───── Materials provided

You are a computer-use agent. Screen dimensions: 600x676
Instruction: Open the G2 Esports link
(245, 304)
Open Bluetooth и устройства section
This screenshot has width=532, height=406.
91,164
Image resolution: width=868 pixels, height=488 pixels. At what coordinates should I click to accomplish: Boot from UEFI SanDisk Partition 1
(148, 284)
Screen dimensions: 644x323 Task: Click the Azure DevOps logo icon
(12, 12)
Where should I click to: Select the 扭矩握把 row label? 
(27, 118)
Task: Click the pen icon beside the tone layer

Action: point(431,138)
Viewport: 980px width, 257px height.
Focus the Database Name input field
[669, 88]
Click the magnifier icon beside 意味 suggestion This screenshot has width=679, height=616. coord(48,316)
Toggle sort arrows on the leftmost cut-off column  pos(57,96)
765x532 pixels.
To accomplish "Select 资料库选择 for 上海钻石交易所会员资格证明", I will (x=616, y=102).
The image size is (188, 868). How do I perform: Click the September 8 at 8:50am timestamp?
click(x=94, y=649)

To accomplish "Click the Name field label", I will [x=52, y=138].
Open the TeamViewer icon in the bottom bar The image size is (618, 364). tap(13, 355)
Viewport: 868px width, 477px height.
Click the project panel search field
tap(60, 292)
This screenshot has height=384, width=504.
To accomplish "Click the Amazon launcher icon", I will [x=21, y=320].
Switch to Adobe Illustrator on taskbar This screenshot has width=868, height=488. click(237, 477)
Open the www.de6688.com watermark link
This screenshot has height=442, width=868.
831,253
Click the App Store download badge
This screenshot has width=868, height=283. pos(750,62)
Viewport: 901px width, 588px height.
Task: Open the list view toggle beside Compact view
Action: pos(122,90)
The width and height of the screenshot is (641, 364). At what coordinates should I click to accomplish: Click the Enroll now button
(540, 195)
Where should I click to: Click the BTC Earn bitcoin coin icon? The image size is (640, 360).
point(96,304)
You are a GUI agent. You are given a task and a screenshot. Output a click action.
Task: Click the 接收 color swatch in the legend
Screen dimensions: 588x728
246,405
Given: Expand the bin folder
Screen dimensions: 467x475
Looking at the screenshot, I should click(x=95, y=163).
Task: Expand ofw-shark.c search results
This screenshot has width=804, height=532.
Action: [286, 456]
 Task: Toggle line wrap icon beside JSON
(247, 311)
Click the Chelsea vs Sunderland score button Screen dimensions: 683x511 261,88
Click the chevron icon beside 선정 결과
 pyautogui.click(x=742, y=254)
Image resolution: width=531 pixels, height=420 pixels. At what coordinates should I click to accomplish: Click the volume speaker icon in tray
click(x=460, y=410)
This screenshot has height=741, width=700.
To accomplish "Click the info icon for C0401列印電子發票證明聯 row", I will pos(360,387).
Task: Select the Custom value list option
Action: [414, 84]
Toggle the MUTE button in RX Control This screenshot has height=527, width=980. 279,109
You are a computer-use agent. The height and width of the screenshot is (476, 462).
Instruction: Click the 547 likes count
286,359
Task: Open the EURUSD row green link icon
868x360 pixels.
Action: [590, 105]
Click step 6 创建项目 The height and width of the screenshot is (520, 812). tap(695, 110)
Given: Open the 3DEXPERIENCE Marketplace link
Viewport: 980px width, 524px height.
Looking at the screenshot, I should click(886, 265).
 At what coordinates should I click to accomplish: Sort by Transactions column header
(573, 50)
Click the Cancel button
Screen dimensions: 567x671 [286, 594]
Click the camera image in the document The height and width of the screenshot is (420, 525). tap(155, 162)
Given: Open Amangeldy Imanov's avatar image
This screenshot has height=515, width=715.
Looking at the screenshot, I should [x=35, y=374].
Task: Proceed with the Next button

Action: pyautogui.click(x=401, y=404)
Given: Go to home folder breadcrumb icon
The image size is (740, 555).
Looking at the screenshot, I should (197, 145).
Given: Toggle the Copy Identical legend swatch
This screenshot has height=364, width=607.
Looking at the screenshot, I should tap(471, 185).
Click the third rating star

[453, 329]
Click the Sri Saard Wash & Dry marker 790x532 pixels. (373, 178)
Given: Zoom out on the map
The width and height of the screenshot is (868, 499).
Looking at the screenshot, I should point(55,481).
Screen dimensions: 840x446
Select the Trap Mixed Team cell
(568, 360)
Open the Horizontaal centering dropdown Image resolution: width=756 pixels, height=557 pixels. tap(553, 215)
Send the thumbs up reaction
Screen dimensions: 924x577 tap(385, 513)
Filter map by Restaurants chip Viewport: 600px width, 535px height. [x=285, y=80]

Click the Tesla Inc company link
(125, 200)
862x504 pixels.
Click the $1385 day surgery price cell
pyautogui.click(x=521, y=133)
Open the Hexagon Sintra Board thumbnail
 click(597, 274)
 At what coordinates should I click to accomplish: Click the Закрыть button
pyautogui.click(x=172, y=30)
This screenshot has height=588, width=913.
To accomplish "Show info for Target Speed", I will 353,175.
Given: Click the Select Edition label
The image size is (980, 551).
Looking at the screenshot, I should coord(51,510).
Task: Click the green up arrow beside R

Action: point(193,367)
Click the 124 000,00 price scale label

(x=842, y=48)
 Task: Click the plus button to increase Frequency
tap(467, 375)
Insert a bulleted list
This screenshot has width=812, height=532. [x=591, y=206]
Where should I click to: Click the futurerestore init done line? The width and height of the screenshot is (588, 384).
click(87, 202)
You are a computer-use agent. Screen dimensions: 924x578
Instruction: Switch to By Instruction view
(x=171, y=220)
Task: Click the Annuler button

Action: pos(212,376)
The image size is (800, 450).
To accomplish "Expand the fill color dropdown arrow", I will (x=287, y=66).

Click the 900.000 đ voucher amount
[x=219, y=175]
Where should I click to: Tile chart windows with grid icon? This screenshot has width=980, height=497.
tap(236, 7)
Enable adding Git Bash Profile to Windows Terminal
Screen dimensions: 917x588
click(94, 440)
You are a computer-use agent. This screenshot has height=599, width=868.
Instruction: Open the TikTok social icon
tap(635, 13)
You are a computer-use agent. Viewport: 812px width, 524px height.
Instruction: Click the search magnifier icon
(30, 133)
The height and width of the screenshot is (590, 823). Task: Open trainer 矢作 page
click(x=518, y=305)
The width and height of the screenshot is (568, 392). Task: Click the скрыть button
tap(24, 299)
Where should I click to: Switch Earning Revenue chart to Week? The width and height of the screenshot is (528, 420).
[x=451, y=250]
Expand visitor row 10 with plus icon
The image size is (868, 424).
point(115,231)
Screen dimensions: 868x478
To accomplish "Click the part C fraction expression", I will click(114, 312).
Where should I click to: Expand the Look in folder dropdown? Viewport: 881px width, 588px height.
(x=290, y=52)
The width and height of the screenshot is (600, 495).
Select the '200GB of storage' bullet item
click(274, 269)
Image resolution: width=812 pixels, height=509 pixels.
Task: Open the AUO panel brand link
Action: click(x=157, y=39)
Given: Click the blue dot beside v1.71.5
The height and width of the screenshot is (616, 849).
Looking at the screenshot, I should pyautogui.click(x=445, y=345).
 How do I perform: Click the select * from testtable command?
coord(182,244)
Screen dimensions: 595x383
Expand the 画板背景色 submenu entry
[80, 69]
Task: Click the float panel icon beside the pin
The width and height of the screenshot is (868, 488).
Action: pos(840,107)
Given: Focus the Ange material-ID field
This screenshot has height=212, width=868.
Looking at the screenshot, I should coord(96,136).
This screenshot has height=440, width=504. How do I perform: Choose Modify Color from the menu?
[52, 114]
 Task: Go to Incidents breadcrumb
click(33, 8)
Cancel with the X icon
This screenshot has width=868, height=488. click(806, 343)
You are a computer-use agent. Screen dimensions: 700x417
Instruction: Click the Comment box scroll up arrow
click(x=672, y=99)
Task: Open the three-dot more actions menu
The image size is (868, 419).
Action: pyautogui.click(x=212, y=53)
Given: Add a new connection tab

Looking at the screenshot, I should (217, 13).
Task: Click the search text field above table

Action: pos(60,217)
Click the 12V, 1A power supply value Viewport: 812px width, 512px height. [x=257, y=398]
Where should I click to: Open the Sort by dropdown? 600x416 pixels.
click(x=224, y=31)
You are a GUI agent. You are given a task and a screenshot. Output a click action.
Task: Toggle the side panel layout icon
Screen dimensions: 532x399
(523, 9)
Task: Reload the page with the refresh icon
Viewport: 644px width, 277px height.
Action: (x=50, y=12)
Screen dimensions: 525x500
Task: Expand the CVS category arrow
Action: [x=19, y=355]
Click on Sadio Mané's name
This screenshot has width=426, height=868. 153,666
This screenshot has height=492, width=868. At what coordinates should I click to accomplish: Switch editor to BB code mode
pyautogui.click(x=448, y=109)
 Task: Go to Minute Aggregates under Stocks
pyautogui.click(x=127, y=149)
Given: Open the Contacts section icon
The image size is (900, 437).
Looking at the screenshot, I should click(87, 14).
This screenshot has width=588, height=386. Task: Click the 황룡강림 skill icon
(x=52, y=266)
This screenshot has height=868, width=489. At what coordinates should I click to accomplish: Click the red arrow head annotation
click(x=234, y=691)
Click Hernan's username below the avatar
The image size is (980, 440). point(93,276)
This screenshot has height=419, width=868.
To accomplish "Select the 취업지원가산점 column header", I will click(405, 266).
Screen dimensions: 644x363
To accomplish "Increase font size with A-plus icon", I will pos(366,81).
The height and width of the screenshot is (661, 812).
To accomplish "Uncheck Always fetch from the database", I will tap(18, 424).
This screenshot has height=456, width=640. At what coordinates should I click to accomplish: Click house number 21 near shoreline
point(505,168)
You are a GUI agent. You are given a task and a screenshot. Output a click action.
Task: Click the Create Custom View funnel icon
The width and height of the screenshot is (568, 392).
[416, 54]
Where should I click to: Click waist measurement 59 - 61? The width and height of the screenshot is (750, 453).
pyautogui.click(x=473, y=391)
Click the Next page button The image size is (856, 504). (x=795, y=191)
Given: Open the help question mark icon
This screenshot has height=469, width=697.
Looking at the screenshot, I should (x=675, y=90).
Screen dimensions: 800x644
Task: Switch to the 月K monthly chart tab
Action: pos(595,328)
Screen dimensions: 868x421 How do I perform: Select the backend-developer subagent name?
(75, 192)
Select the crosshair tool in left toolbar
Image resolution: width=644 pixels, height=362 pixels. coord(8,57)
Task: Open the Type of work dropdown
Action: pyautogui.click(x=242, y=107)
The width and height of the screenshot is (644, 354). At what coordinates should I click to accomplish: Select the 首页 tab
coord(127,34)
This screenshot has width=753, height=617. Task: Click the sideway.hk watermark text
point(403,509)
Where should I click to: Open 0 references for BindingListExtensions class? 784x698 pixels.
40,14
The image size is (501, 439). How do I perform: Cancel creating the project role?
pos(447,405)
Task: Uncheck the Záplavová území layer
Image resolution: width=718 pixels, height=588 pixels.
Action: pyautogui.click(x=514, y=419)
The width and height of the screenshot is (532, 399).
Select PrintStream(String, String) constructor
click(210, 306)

──────────

▸ Problem to solve:
Output, from the data above, the lines from the line with "Click on Sadio Mané's name" to the line with "The height and width of the screenshot is (661, 812)." exactly as they stand, both ends included and nothing else.

▸ The answer:
Click on Sadio Mané's name
This screenshot has width=426, height=868. 153,666
This screenshot has height=492, width=868. At what coordinates should I click to accomplish: Switch editor to BB code mode
pyautogui.click(x=448, y=109)
 Task: Go to Minute Aggregates under Stocks
pyautogui.click(x=127, y=149)
Given: Open the Contacts section icon
The image size is (900, 437).
Looking at the screenshot, I should click(87, 14).
This screenshot has width=588, height=386. Task: Click the 황룡강림 skill icon
(x=52, y=266)
This screenshot has height=868, width=489. At what coordinates should I click to accomplish: Click the red arrow head annotation
click(x=234, y=691)
Click Hernan's username below the avatar
The image size is (980, 440). point(93,276)
This screenshot has height=419, width=868.
To accomplish "Select the 취업지원가산점 column header", I will click(405, 266).
Screen dimensions: 644x363
To accomplish "Increase font size with A-plus icon", I will pos(366,81).
The height and width of the screenshot is (661, 812).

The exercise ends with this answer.